>> begin

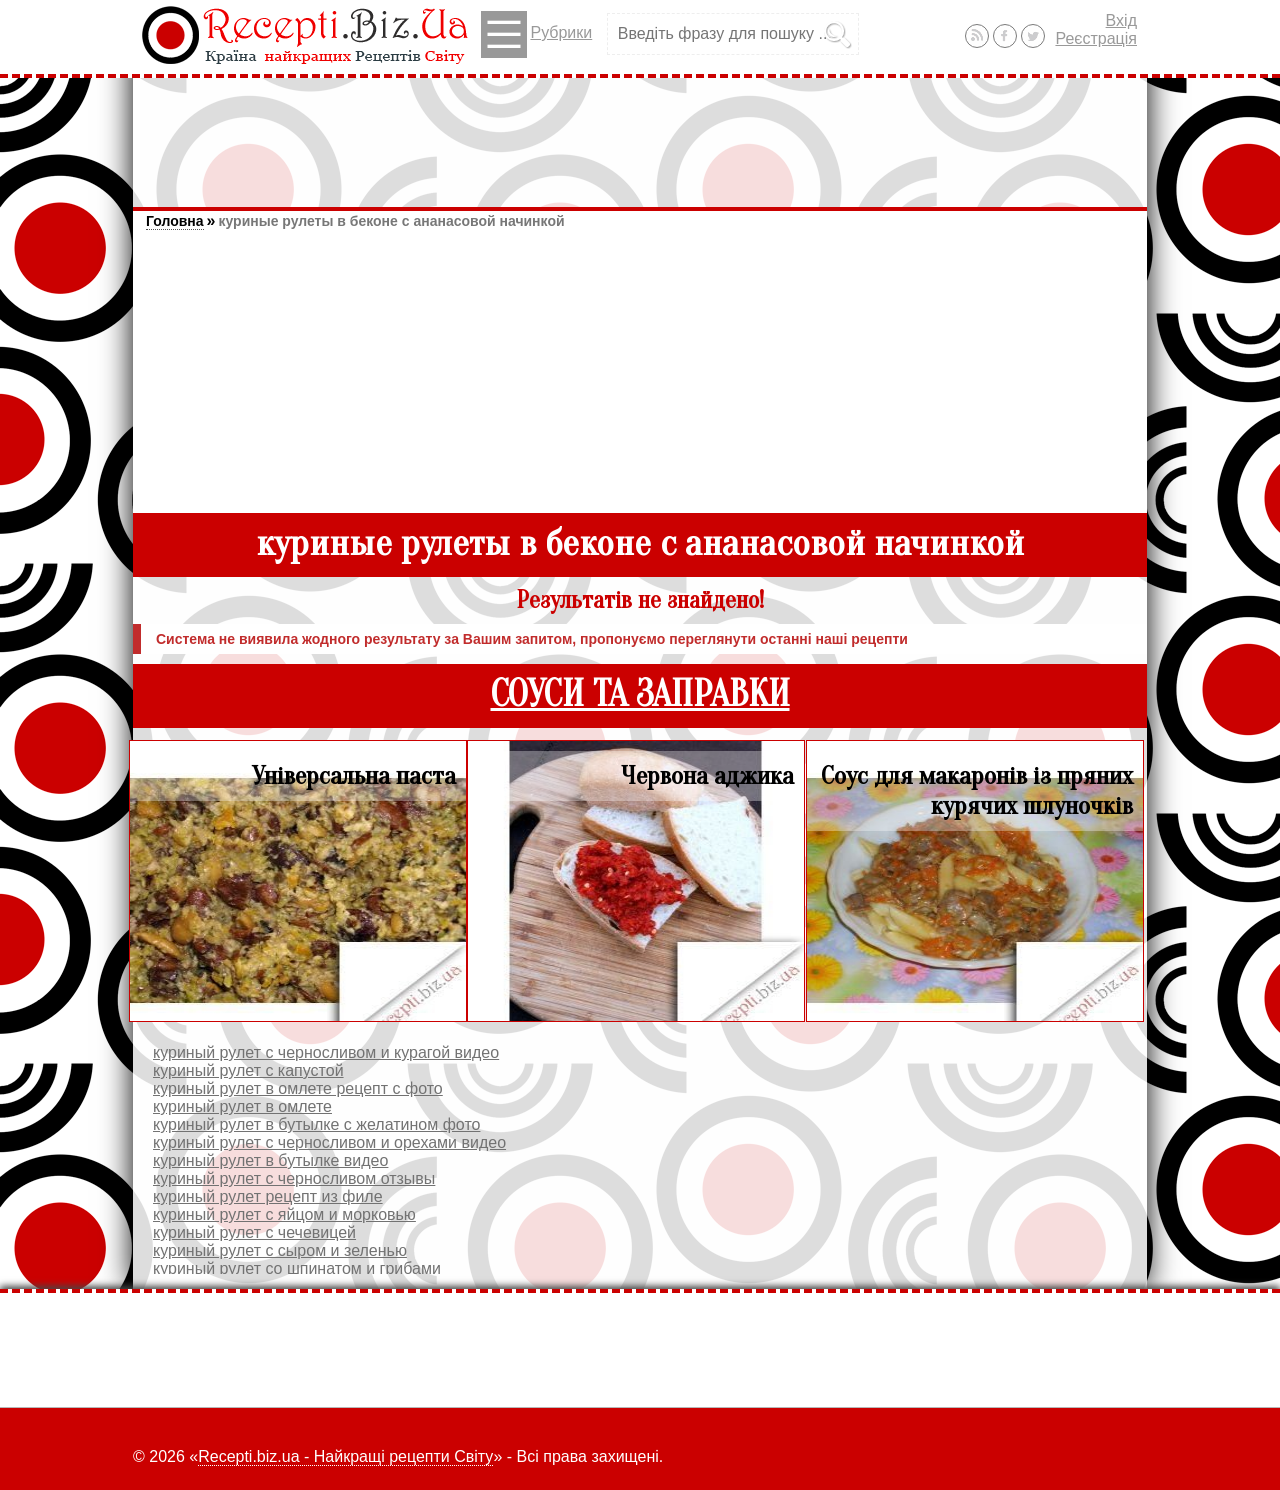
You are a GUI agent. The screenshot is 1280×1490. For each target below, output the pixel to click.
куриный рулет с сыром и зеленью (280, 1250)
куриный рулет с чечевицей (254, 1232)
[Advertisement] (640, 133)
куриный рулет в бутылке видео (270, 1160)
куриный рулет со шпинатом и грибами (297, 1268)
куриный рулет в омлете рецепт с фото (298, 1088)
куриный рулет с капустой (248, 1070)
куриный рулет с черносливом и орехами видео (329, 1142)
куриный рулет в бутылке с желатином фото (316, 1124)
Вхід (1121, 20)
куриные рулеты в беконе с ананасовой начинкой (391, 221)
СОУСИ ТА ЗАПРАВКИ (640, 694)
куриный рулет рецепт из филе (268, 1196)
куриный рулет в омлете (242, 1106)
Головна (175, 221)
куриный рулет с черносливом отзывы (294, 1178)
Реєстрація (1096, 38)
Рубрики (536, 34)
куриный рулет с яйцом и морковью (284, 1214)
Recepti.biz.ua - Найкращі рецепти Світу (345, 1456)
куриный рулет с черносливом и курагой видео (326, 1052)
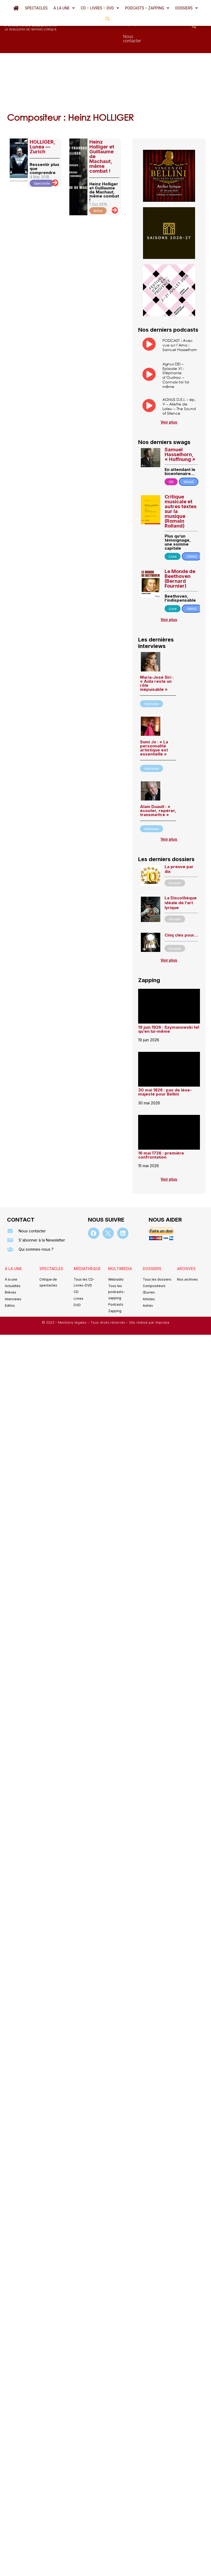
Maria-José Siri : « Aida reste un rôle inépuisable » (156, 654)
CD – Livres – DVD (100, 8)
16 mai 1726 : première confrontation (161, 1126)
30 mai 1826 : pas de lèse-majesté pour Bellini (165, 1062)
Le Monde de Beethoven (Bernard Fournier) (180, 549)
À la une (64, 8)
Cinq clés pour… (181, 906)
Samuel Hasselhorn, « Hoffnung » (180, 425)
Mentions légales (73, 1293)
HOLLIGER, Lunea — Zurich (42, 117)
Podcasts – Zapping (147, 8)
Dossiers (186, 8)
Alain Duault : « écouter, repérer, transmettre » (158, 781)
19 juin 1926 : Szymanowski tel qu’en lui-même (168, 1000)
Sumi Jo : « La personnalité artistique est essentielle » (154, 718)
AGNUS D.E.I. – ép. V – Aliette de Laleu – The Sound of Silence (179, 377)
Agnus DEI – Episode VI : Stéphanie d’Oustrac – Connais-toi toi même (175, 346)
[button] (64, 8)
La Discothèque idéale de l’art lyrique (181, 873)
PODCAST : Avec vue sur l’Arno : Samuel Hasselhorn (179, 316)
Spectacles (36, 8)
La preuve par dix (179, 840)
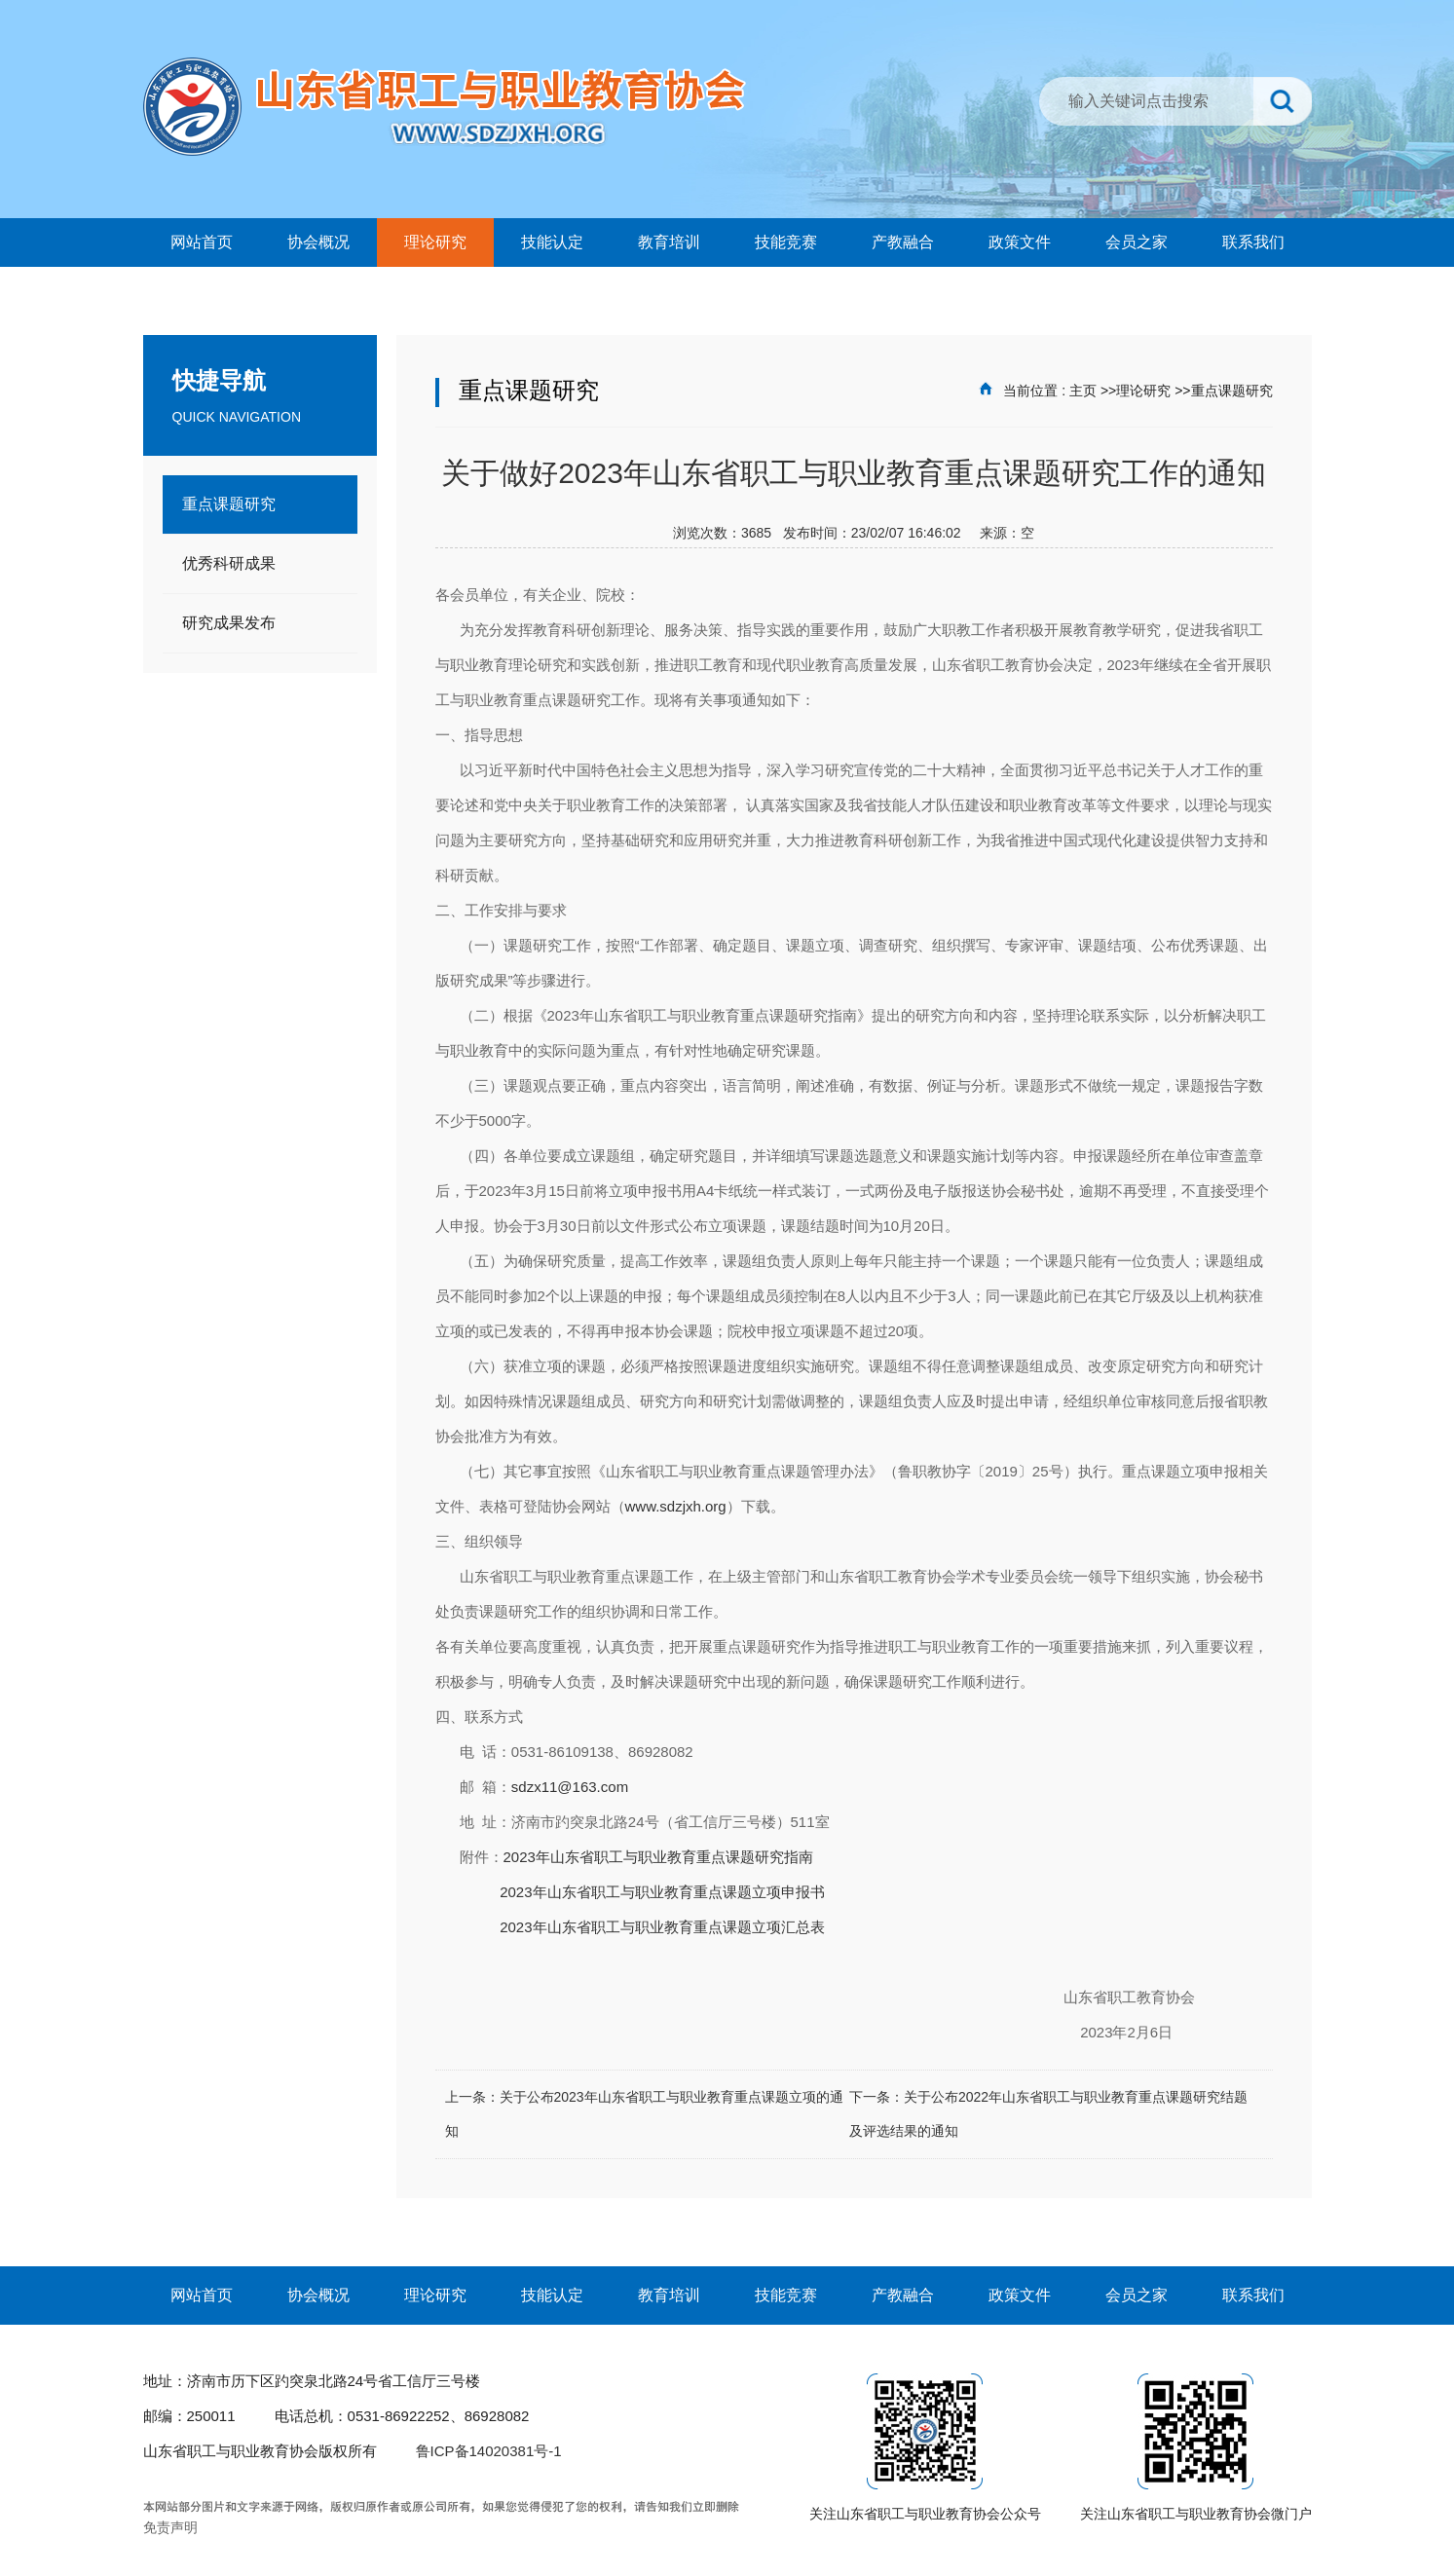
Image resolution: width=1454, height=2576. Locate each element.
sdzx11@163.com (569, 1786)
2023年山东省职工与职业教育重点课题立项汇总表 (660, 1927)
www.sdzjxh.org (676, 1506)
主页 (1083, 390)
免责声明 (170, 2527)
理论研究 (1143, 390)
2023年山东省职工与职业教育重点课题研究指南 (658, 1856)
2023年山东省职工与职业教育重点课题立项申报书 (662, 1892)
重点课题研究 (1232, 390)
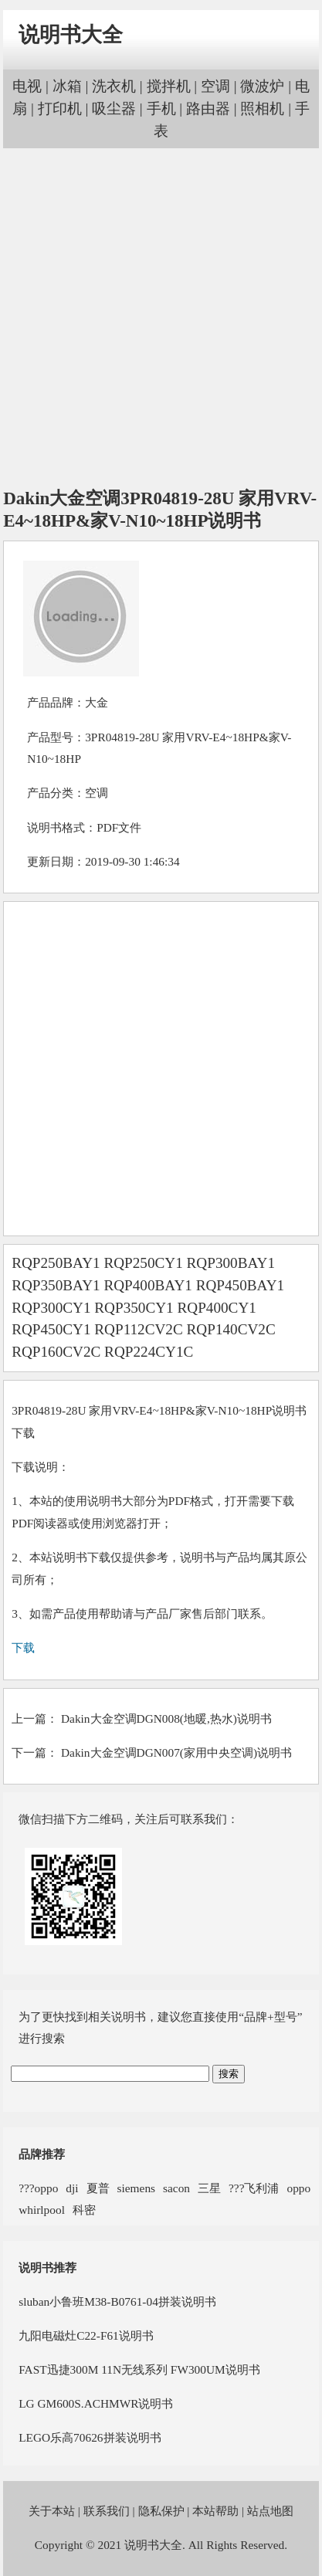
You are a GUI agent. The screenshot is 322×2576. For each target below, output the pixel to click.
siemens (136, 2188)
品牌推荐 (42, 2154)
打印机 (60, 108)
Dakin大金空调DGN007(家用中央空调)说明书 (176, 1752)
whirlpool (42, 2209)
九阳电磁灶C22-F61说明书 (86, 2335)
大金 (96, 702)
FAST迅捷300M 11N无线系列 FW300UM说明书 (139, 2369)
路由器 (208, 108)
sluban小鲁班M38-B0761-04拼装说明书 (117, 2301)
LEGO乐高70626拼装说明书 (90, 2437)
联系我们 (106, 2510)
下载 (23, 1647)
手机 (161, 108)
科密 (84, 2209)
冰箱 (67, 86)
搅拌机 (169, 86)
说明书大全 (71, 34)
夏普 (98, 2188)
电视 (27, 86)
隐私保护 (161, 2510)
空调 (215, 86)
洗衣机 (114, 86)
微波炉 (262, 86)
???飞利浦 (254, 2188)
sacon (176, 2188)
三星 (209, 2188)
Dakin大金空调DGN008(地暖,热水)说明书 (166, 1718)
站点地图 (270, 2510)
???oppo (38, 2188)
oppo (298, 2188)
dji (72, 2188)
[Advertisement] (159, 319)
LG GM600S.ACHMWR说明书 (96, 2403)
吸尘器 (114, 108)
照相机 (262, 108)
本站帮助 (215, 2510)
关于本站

>> end

**Exercise brief**.
Copy every row above character for character, leaving out the pictures.

**Written answer**.
You are a GUI agent. The screenshot is 1280×1490. For each target below, output the pixel to click.
куриный рулет с сыром и зеленью (280, 1250)
куриный рулет с чечевицей (254, 1232)
[Advertisement] (640, 133)
куриный рулет в бутылке видео (270, 1160)
куриный рулет со шпинатом и грибами (297, 1268)
куриный рулет в омлете рецепт с фото (298, 1088)
куриный рулет с капустой (248, 1070)
куриный рулет с черносливом и орехами видео (329, 1142)
куриный рулет в бутылке с желатином фото (316, 1124)
Вхід (1121, 20)
куриные рулеты в беконе с ананасовой начинкой (391, 221)
СОУСИ ТА ЗАПРАВКИ (640, 694)
куриный рулет рецепт из филе (268, 1196)
куриный рулет в омлете (242, 1106)
Головна (175, 221)
куриный рулет с черносливом отзывы (294, 1178)
Реєстрація (1096, 38)
Рубрики (536, 34)
куриный рулет с яйцом и морковью (284, 1214)
Recepti.biz.ua - Найкращі рецепти Світу (345, 1456)
куриный рулет с черносливом и курагой видео (326, 1052)
Maria-José Siri : « Aida reste un rôle inépuisable » (156, 654)
CD – Livres – DVD (100, 8)
16 mai 1726 : première confrontation (161, 1126)
30 mai 1826 : pas de lèse-majesté pour Bellini (165, 1062)
Le Monde de Beethoven (Bernard Fournier) (180, 549)
À la une (64, 8)
Cinq clés pour… (181, 906)
Samuel Hasselhorn, « Hoffnung » (180, 425)
Mentions légales (73, 1293)
HOLLIGER, Lunea — Zurich (42, 117)
Podcasts – Zapping (147, 8)
Dossiers (186, 8)
Alain Duault : « écouter, repérer, transmettre » (158, 781)
19 juin 1926 : Szymanowski tel qu’en lui-même (168, 1000)
Sumi Jo : « La personnalité artistique est essentielle » (154, 718)
AGNUS D.E.I. – ép. V – Aliette de Laleu – The Sound of Silence (179, 377)
Agnus DEI – Episode VI : Stéphanie d’Oustrac – Connais-toi toi même (175, 346)
[button] (64, 8)
La Discothèque idéale de l’art lyrique (181, 873)
PODCAST : Avec vue sur l’Arno : Samuel Hasselhorn (179, 316)
Spectacles (36, 8)
La preuve par dix (179, 840)
Image resolution: width=1454, height=2576. Locate each element.
sdzx11@163.com (569, 1786)
2023年山东省职工与职业教育重点课题立项汇总表 (660, 1927)
www.sdzjxh.org (676, 1506)
主页 (1083, 390)
免责声明 (170, 2527)
理论研究 (1143, 390)
2023年山东省职工与职业教育重点课题研究指南 (658, 1856)
2023年山东省职工与职业教育重点课题立项申报书 (662, 1892)
重点课题研究 (1232, 390)
You are a GUI agent. The screenshot is 322×2576. For each target below, output the pixel to click.
siemens (136, 2188)
品牌推荐 (42, 2154)
打印机 (60, 108)
Dakin大金空调DGN007(家用中央空调)说明书 (176, 1752)
whirlpool (42, 2209)
九阳电磁灶C22-F61说明书 (86, 2335)
大金 (96, 702)
FAST迅捷300M 11N无线系列 FW300UM说明书 (139, 2369)
路由器 (208, 108)
sluban小鲁班M38-B0761-04拼装说明书 (117, 2301)
LEGO乐高70626拼装说明书 (90, 2437)
联系我们 (106, 2510)
下载 (23, 1647)
手机 (161, 108)
科密 (84, 2209)
冰箱 (67, 86)
搅拌机 (169, 86)
说明书大全 (71, 34)
夏普 (98, 2188)
电视 (27, 86)
隐私保护 (161, 2510)
空调 (215, 86)
洗衣机 (114, 86)
微波炉 (262, 86)
???飞利浦 (254, 2188)
sacon (176, 2188)
三星 (209, 2188)
Dakin大金空调DGN008(地暖,热水)说明书 (166, 1718)
站点地图 (270, 2510)
???oppo (38, 2188)
oppo (298, 2188)
dji (72, 2188)
[Advertisement] (159, 319)
LG GM600S.ACHMWR说明书 (96, 2403)
吸尘器 (114, 108)
照相机 (262, 108)
本站帮助 (215, 2510)
关于本站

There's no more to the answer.